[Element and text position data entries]
□ □ □ □ □ □ □

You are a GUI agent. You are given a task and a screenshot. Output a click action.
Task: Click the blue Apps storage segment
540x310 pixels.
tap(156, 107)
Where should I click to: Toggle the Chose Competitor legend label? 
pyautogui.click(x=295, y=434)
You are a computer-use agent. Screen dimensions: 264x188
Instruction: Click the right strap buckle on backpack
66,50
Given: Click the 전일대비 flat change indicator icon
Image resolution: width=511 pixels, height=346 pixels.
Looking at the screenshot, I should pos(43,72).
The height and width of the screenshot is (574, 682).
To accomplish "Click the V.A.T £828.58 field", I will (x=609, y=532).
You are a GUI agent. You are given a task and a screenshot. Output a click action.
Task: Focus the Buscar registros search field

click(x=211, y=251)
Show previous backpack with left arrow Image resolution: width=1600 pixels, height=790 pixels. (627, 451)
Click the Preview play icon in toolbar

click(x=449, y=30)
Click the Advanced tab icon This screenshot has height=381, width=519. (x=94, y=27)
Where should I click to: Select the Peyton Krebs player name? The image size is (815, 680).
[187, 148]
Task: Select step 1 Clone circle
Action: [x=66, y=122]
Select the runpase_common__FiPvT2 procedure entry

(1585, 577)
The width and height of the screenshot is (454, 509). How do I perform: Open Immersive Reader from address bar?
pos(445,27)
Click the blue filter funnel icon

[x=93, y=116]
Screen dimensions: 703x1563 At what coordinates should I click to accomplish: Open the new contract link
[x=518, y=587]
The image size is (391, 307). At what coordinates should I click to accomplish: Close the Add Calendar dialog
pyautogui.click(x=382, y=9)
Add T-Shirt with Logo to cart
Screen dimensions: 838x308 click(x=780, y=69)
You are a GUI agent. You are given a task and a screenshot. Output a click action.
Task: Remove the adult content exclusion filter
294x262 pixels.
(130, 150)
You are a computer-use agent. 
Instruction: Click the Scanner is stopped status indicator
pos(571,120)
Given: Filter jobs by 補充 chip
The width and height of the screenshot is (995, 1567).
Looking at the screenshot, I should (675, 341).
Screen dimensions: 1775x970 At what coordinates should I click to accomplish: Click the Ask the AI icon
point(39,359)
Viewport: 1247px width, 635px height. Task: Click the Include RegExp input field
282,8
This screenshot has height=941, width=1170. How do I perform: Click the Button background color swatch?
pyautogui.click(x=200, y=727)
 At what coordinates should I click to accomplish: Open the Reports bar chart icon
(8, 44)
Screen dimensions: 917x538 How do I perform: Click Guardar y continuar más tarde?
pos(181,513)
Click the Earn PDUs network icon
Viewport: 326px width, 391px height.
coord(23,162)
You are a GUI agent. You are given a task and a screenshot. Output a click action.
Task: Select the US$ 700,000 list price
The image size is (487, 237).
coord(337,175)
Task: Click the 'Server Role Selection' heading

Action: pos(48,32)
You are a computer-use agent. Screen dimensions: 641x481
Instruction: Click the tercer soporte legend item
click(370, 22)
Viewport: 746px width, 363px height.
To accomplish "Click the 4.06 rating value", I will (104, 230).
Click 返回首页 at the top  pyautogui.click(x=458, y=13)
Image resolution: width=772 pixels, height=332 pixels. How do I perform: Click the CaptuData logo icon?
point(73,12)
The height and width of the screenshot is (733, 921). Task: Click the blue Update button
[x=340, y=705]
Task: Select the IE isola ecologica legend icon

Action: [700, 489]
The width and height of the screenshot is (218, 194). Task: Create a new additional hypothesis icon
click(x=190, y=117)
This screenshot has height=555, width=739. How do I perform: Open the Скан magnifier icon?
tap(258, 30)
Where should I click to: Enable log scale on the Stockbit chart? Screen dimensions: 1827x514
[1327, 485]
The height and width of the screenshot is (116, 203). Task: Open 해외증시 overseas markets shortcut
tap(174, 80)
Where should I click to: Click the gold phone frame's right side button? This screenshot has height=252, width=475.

□ □ □ □ □ □ □

### Objective
Starting at the line containing "Task: Select the IE" and ending at the line containing "[1327, 485]", write out those lines again, switching every "icon" to "button" and leaving everything else unchanged.

### Task output
Task: Select the IE isola ecologica legend button

Action: [700, 489]
The width and height of the screenshot is (218, 194). Task: Create a new additional hypothesis button
click(x=190, y=117)
This screenshot has height=555, width=739. How do I perform: Open the Скан magnifier button?
tap(258, 30)
Where should I click to: Enable log scale on the Stockbit chart? Screen dimensions: 1827x514
[1327, 485]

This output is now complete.